Quando Silvio Berlusconi dice che i comunisti non esistono più, si sbaglia. Almeno uno, ce l’ha in casa. Si chiama Paolo Pietrangeli ed è il volto e la voce più di sinistra del partito più di sinistra che si presenta alle elezioni del 4 marzo.pietrangeli_potere_al_popoloAutore con la sua Contessa della colonna sonora del Sessantotto italiano, passato da Visconti e Fellini, approdato come regista a C’è posta per te di Maria De Filippi, ora è candidato alla Camera con Potere al Popolo. «Mi telefona il compagno Salvatore, trent’anni, un napoletano. Mi dice: “Maestro, sono onorato. Mio padre mi parlava sempre di lei. E io sento le sue canzoni. Vorrebbe venì co’ noi?”. Io gli chiedo: “Ma chi siete voi?”. “Siamo del centro sociale Je so’ pazzo”. Gli dico che li conosco, ma “fatemi avere uno straccio di programma”. Me lo mandano. Dentro c’è la nazionalizzazione delle banche, l’abbattimento delle spese militari e l’uscita dalla Nato. Gli rispondo che ci sto. “E poi c’avete un nome bellissimo”». Potere al Popolo. Un nome, un sogno. Qualche decina di organizzatori, qualche centinaio di attivisti, migliaia di elettori. Obiettivo minimo: raggiungere il 3%. Obiettivo massimo: riportare la sinistra al potere. Naturale che il partito, che sta ricevendo l’appoggio di molti intellettuali, abbia chiamato lui, il cantautore settantaduenne di Contessa. «La sinistra è morta. Restano questi ragazzi entusiasti, cui ho dedicato anche una canzone: Tornerà a soffiare il vento».

Di cosa parla?

«Dice che “L’alba col tramonto si confonde / Dipende da che sponda stai a guardare”».

Tradotto?

«Nel Sessantotto pensavamo di assistere all’alba di un momento straordinario. In realtà, stavamo guardando il tramonto di un periodo combattuto».

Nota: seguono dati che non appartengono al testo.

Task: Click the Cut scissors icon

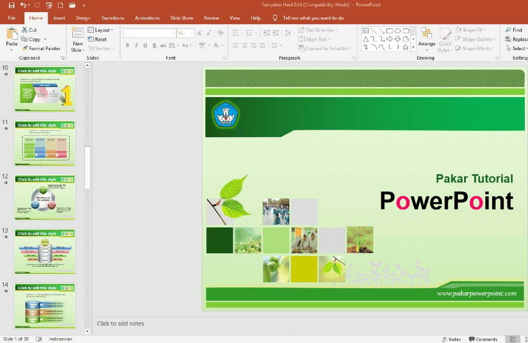Action: [25, 30]
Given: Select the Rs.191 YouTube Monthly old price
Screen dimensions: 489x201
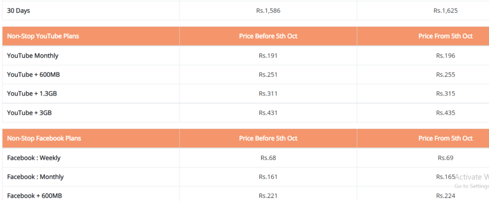Looking at the screenshot, I should click(268, 56).
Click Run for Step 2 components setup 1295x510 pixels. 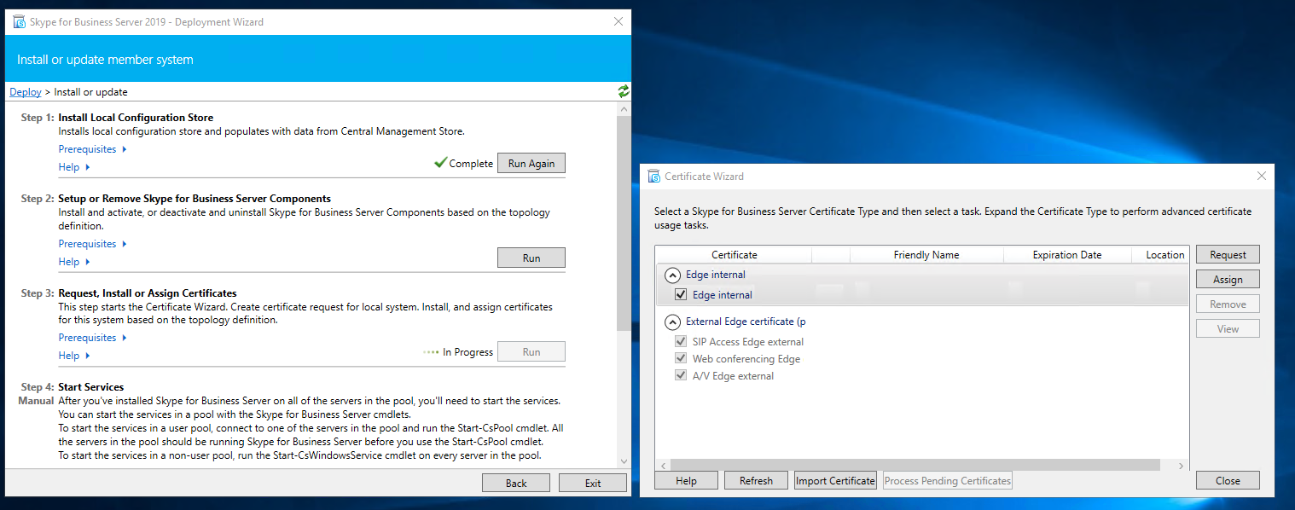531,258
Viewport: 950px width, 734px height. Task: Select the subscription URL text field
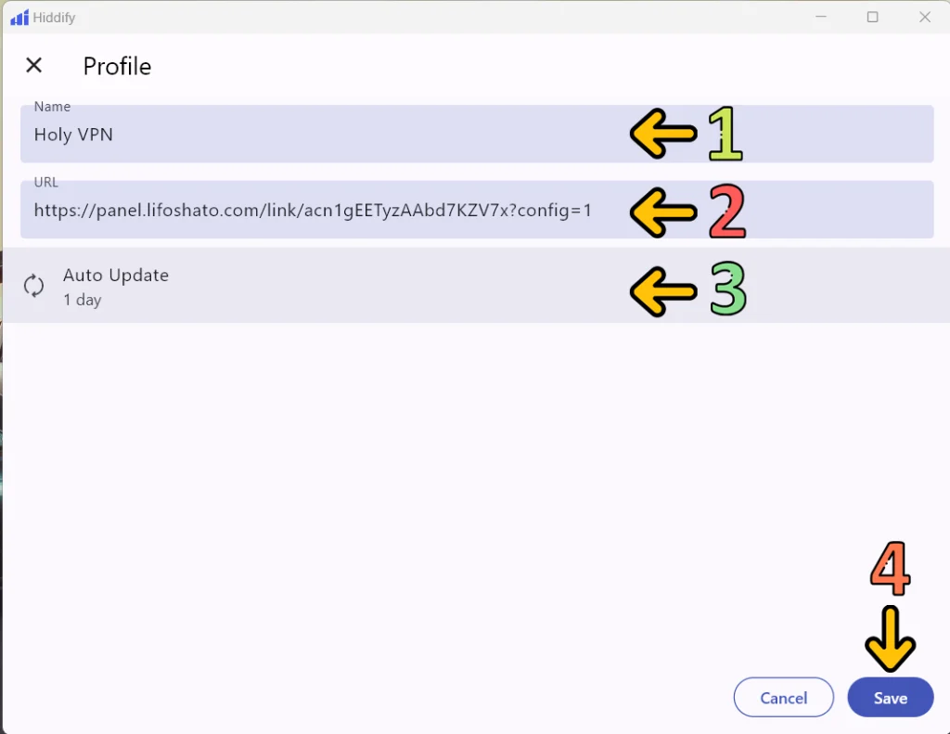pos(371,210)
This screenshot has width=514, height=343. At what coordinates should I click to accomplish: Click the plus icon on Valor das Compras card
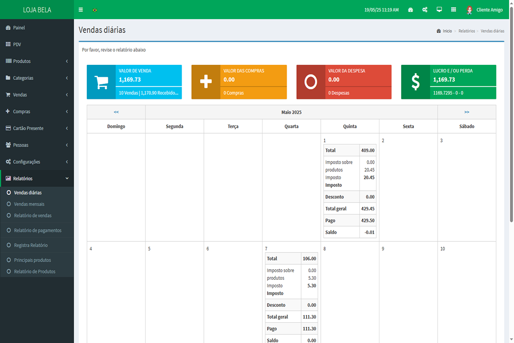coord(207,82)
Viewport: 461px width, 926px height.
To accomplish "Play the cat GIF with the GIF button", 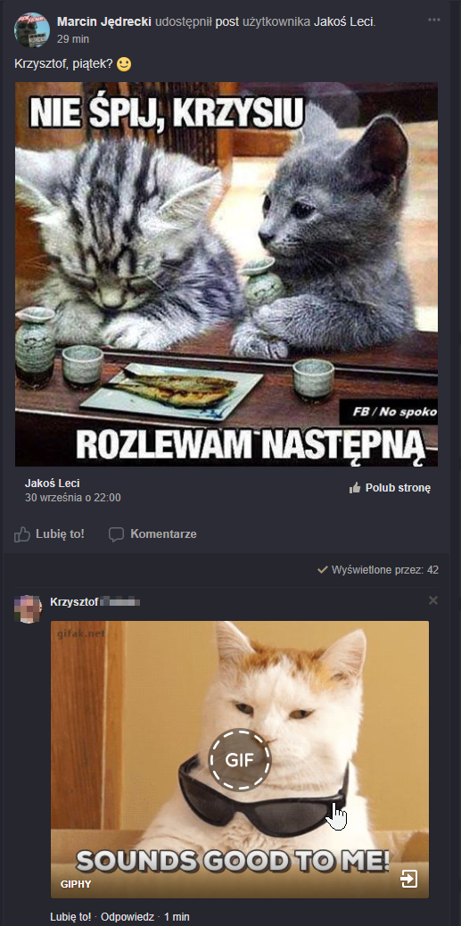I will click(x=240, y=759).
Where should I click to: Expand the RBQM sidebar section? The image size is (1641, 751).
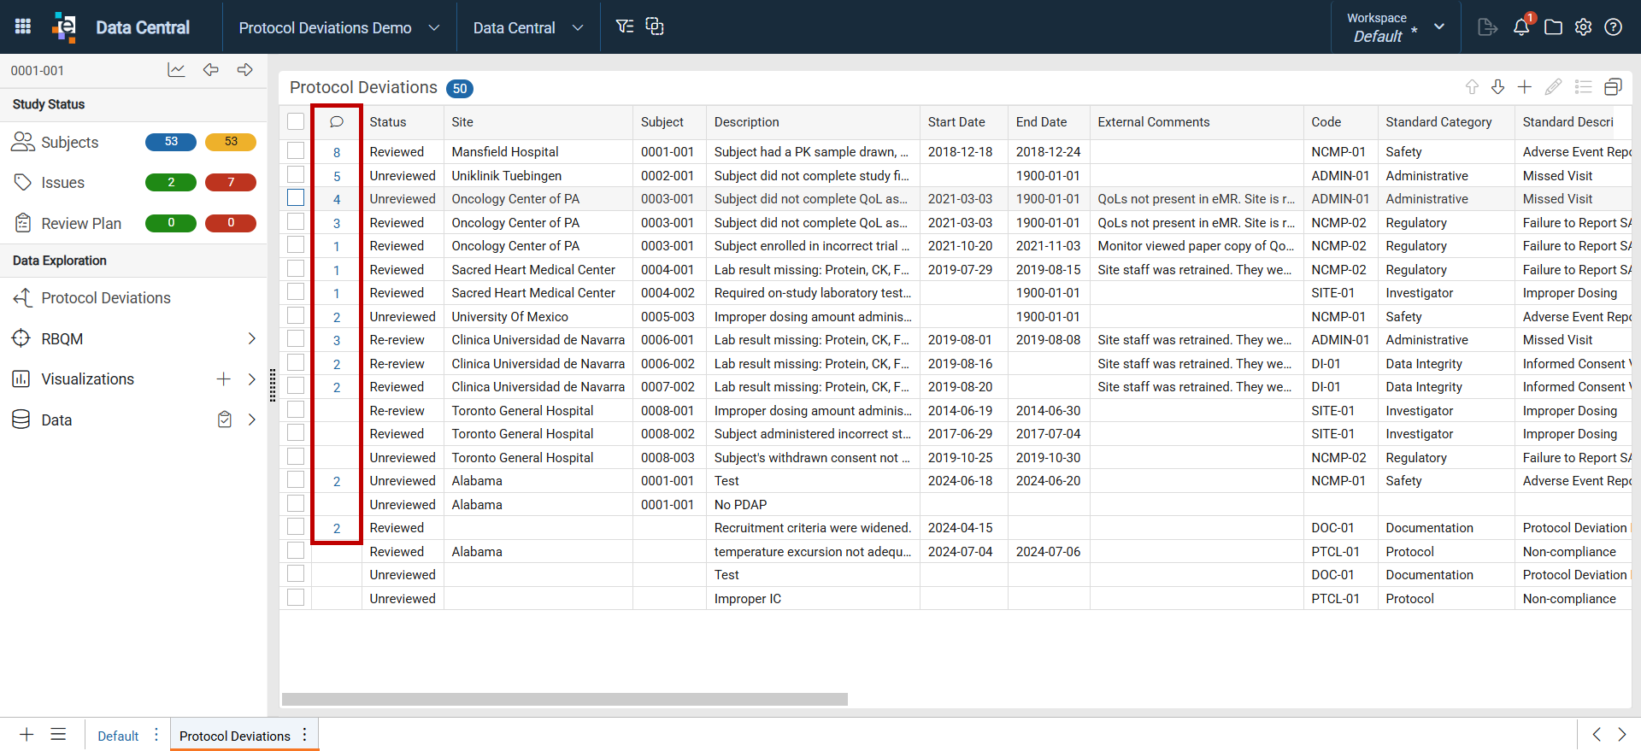pos(252,338)
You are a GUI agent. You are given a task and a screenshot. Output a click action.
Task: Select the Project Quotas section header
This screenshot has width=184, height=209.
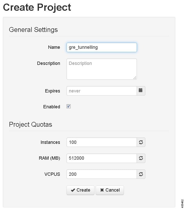point(30,124)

È allora che lei scrive Contessa, canzone in cui incita alla rivoluzione gli operai dai campi e dalle officine. Come nacque?

«Ero seduto al bar Negresco di piazza Istria a Roma. Era il periodo dell’occupazione universitaria, dopo che uno studente socialista era stato ucciso. Quel giorno il quotidiano democristiano di destra, La Luna, titolava contro gli occupanti: “Figli di puttana”. Al tavolo vicino al mio, un uomo e una donna iniziarono a parlare dell’occupazione. Li sentii snocciolare una serie di luoghi comuni. Gli stessi che dice Salvini oggi. Mi arrabbiai, ma non dissi niente».

E?

«Tornai a casa. La sera immaginai gli sviluppi di quella conversazione, articolandola tra un generale e una contessa. Scrissi il testo immediatamente».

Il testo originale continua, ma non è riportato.